# INFORMATION SUPPLIED:

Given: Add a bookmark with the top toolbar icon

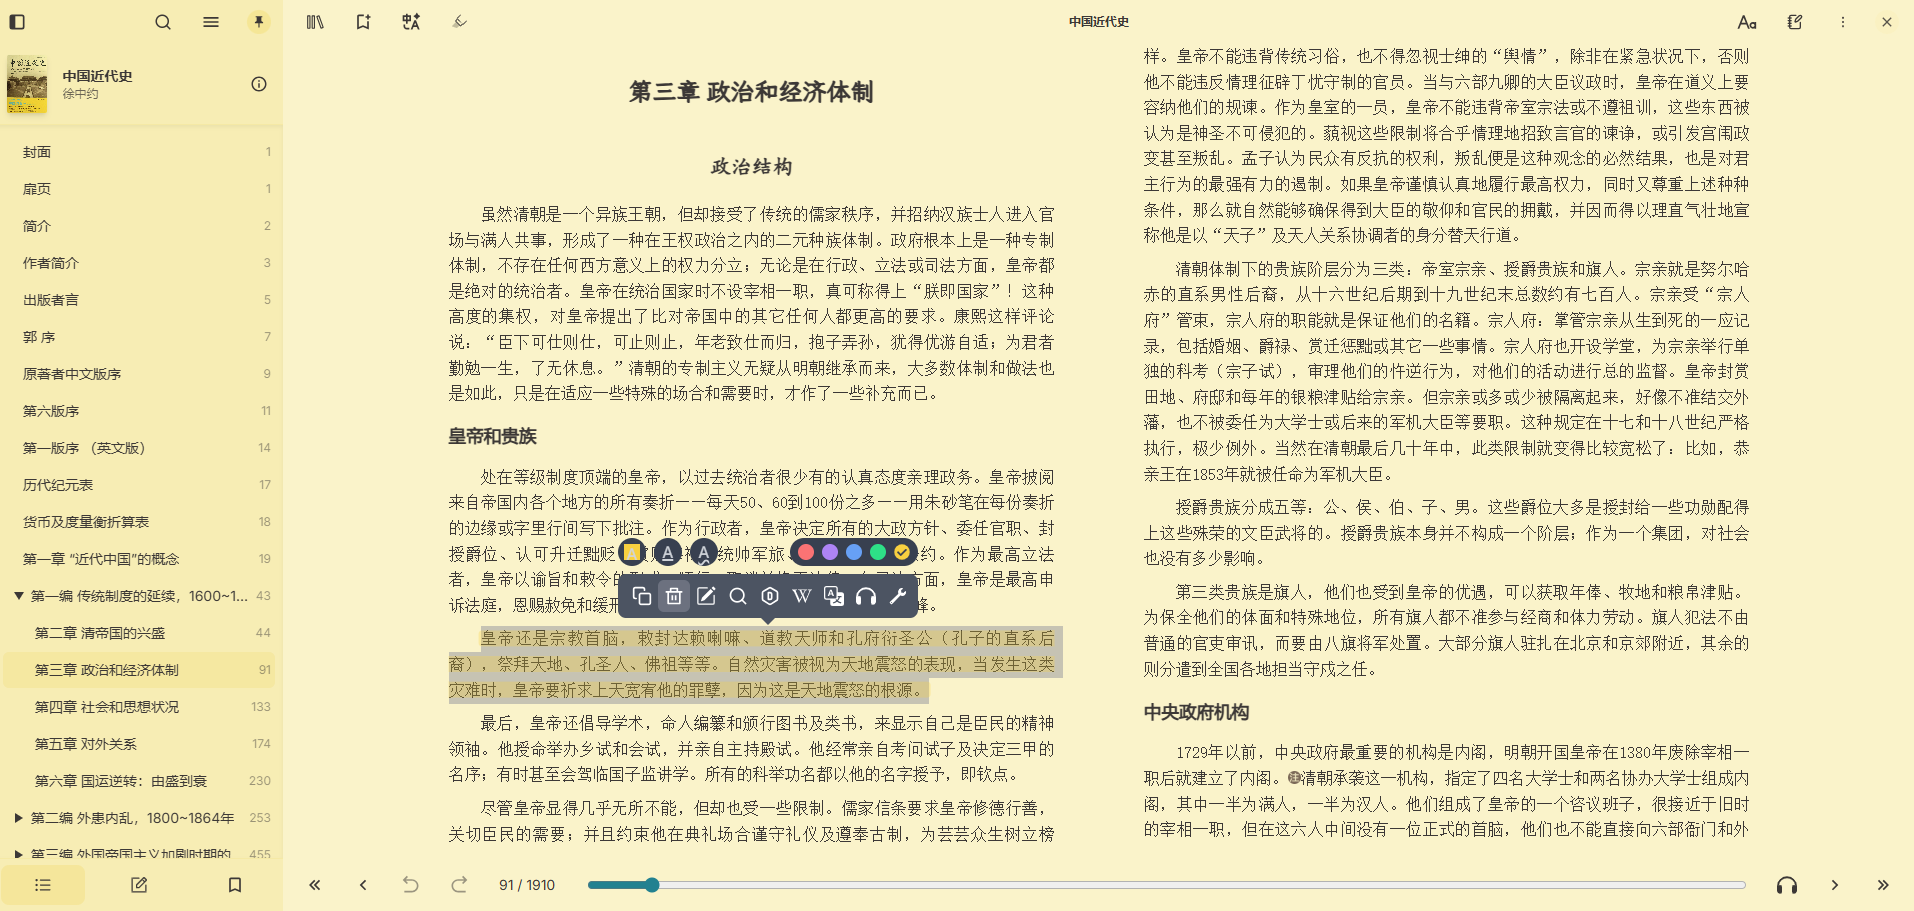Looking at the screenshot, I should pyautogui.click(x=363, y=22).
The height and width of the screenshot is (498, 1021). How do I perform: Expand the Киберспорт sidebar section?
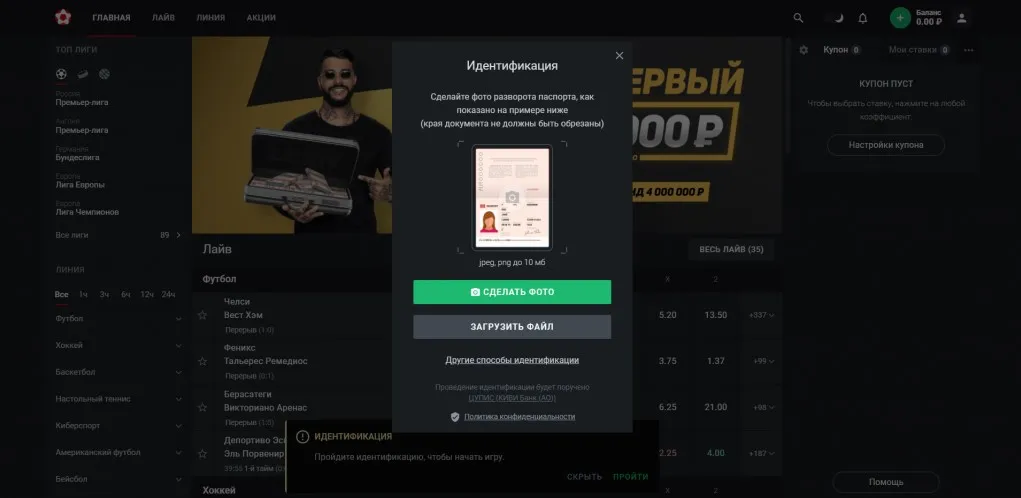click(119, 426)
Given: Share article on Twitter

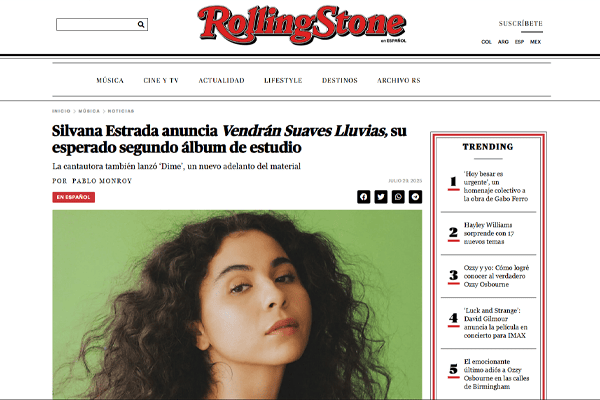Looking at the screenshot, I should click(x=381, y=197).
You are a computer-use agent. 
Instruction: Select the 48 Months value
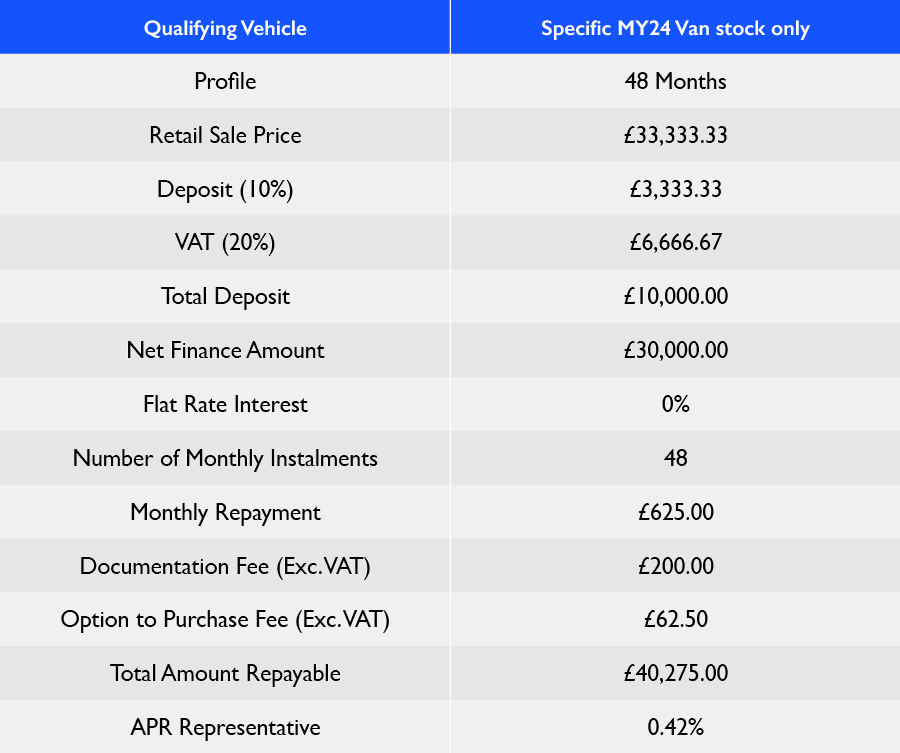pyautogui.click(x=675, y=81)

# YOUR GOAL:
Reproduce the text of all the data above word for word, without the pictures.

# WRITTEN REPLY:
Given: Add a bookmark with the top toolbar icon

Looking at the screenshot, I should pyautogui.click(x=363, y=22).
The height and width of the screenshot is (498, 1021). How do I perform: Expand the Киберспорт sidebar section?
click(119, 426)
Given: Share article on Twitter

Looking at the screenshot, I should click(x=381, y=197).
You are a computer-use agent. 
Instruction: Select the 48 Months value
pyautogui.click(x=675, y=81)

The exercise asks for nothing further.